Puma, a distant third in terms of sportswear sales behind Nike (NKE.N) and Adidas (ADSGn.DE), has been struggling to find its feet after focusing too heavily on fickle fashion markets, and last week warned 2012 profits would miss forecasts after its core European customers held back on spending.
“Growth in Europe has stopped,” Chief Executive Franz Koch told journalists on Thursday, as the group reported a 29 percent slump in second-quarter net earnings after it upped marketing spending ahead of the Olympics and Euro 2012 soccer tournament.
“We believe that the macro economy will not improve, if anything the opposite will be true, especially here in Europe.”
Shares in Puma rose 5.6 percent to 224.90 euros after the measures were announced and Koch confirmed a target to increase sales to 4 billion euros ($4.8 billion) by 2015, despite forecasting sales growth would slow over the next two quarters.
The firm will take a knife to its network of own stores in Europe and North America, reduce the number of warehouses it runs and reshuffle its regional management in Europe, as well as stop producing country-specific products and terminate underperforming sponsorship deals before they expire.
Puma’s poster boy is Jamaican sprinter Usain Bolt, under contract until the end of 2013, and who is garnering massive media attention as he prepares to defend his Olympic titles in London. When the sponsorship deal was renewed in 2010, Puma described it as the biggest in athletics by far.
Puma, which is 80 percent controlled by French luxury goods group PPR (PRTP.PA), did not mention individual contracts on Thursday. Koch said it would keep contracts that produce the best commercial results and mostly look at ending smaller, more local contracts.
The overhaul is the biggest at Puma since previous chief executive Jochen Zeitz’s drive in the 1990s to drag a loss-making business back into profit.
Puma said second-quarter sales in Europe — which account for just under half of its business — dropped 3 percent, while sales in its biggest product category, footwear, were flat.
Bright spots were in China, where the group managed to turn around a mediocre performance in the first quarter to increase sales by over 10 percent, and soccer gear, which also grew over 10 percent, helped by demand for Italian jerseys after the national team made it to the final of the Euro 2012 tournament.

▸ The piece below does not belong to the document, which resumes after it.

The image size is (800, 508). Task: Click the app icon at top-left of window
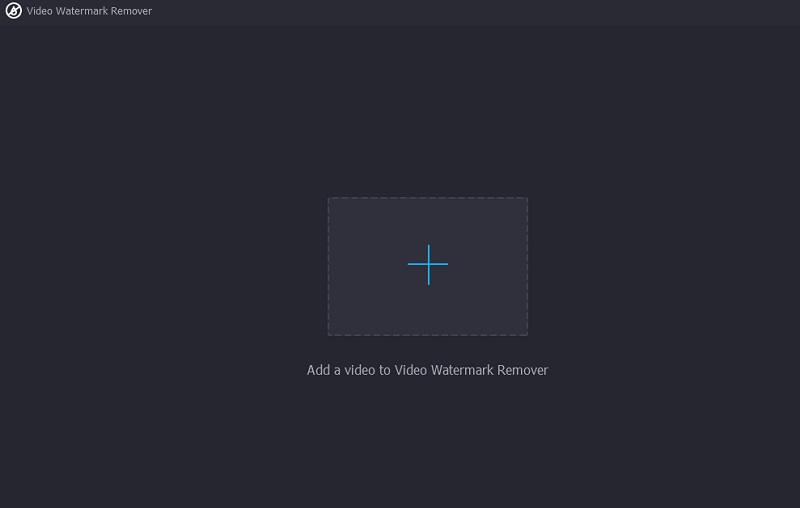pos(14,11)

Along with the efforts to cut costs, products and endorsement contracts, which will cost it up to 100 million euros, Puma also said Chief Operating Officer Klaus Bauer and Chief Marketing Officer Antonio Bertone would leave the company at the end of the year.

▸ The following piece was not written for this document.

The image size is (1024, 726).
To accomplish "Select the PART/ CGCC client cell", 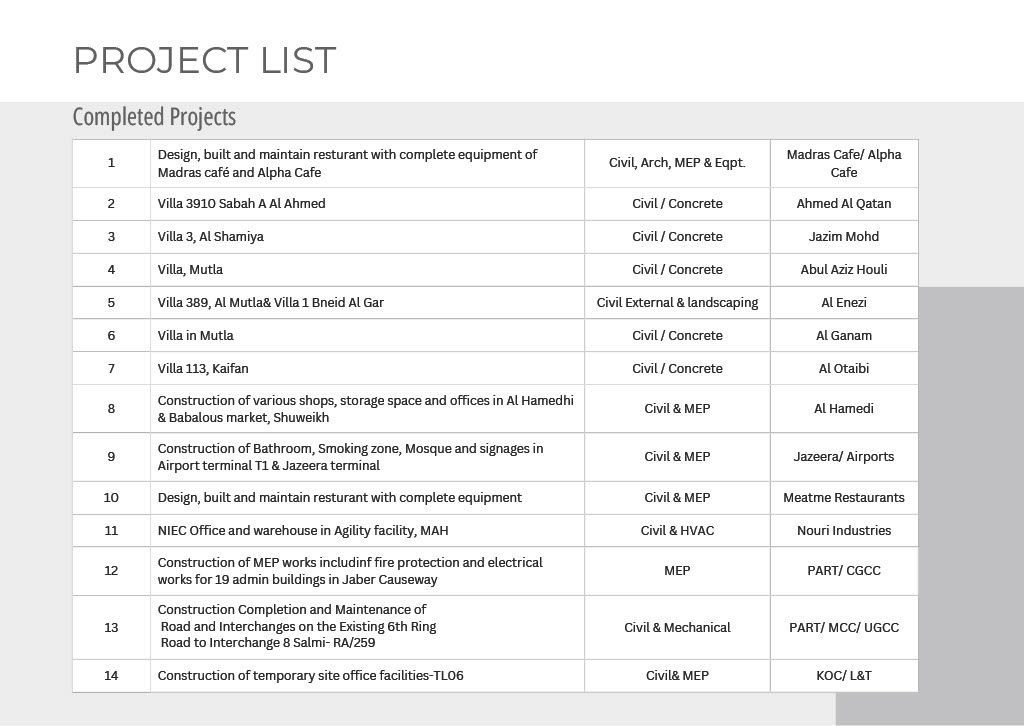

Bertone was brought into Puma as a 22 year-old skateboard fanatic in the early 1990s as a freelance consultant by previous CEO Zeitz to help shape what was then the new Lifestyle division, while Bauer has been with Puma since 1989.
Total second-quarter sales were 752.9 million euros, while net earnings were 26.7 million. The 29 percent drop in net earnings followed a 5 percent decline in the first quarter.